WASHINGTON, D.C. — Congress took the month of August off, after both Houses saw committees pass reauthorization bills for FAA and the U.S. aviation system. A few days prior, Airports Council International-North America and the American Association of Airport Executives held their annual Summer Legislative Issues Conference — dominated by funding discussions and a half-day parade of House legislators. Following the
session, ACI-NA President Greg Principato sat with AIRPORT BUSINESS for an interview on reauthorization. Here are edited excerpts ...
AIRPORT BUSINESS: What are your thoughts on the air traffic control modernization discussion that has been central to committees in both Houses?
Principato: I always joke that like with the weather, people talk about it but can’t do anything about it. We’ve been talking about it a long time.
With the [Balliles] commission that I worked on in 1993, that was the first and main recommendation of the commission: to modernize and fix air traffic control and the governance of it. That commission had some ideas; Al Gore’s reinvent government had some similar ideas; Norm Mineta’s commission in 1997 had some ideas.
Whether the specific idea is the right one or not, the fact is we really do need to figure out what modernization means and do it — fairly quickly.
AB: When you listen to the NextGen discussion, it’s not just about air traffic control. It’s environmental issues; it’s capacity on the ground issues; it’s separation in the sky issues.
Principato: I think those other things have not been talked about enough over time. It’s always about who pays. And it’s often about what the structure is; control.
When I went down to Atlanta, [aviation GM] Ben DeCosta took me up to the control tower to look out and see the five parallel runways. It’s pretty efficient. Look at Chicago and the configuration of the runways; when they finish the modernization it will be a much more efficient use of what they have on the ground. In Denver, they can do things in weather they couldn’t do before.
All that’s undervalued.
AB: Regarding infrastructure needs, ACI-NA this spring updated its analysis of investments needed at airports. When you go to Congress to testify, do you think that sticks, particularly in light of the fact that your numbers differ from FAA’s?
Principato: I think it does, but in combination with other stuff.
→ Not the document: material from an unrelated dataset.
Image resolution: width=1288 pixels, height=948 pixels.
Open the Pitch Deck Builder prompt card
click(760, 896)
It’s easy enough to explain why FAA’s NPIAS [National Plan of Integrated Airport Systems] numbers are different than our number. They’re measuring a different pot of things. But it isn’t just the number — it’s construction cost inflation; it’s price and service competition. The new runway in Atlanta meant that even in less than ideal weather you can do 30 more arrivals per hour. The system benefits from that, and the small airport community benefits.
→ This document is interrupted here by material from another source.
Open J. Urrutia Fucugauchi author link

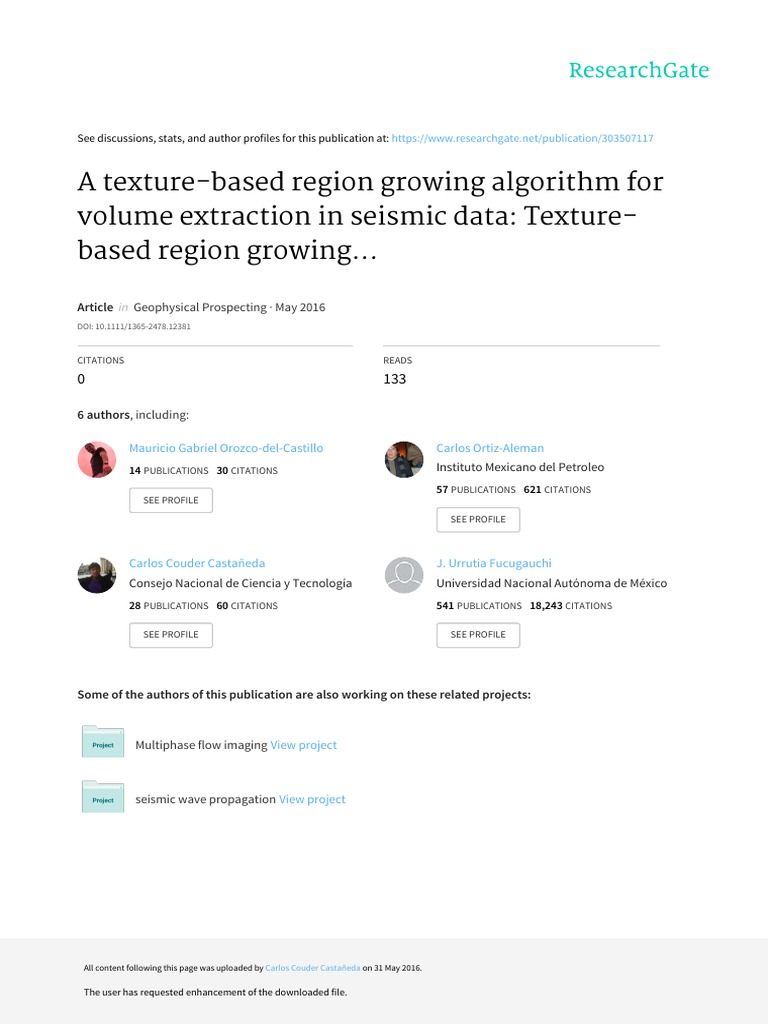tap(494, 563)
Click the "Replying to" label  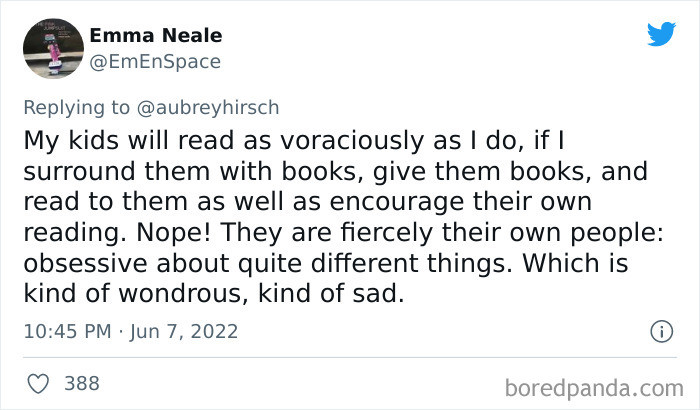[74, 106]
We spend a lot of time with folks on the Hill, with FAA, with GAO, going over those studies. We let them poke and prod at it. What comes out is a number that’s rigorous and passes the laugh test. It’s not just something we threw up against the wall.
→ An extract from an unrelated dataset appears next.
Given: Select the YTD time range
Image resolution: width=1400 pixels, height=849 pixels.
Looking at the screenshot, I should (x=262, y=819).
AB: An interesting approach taken by ACI-NA when you distributed your study to the media was you did it through your airport members, and got them to notify the local media for a teleconference press briefing.
Principato: It’s really a lesson I learned from state government, where 21 years ago in Virginia we passed a huge transportation package and one of the things that was done was the governor went all over the state and stood on unpaved roads in southern Virginia and said, ‘This thing will be paved.’
That makes it real in people’s minds. It had over 80 percent public approval.
The lesson you take from it is use everything at your disposal to tell the story, and make it real for people.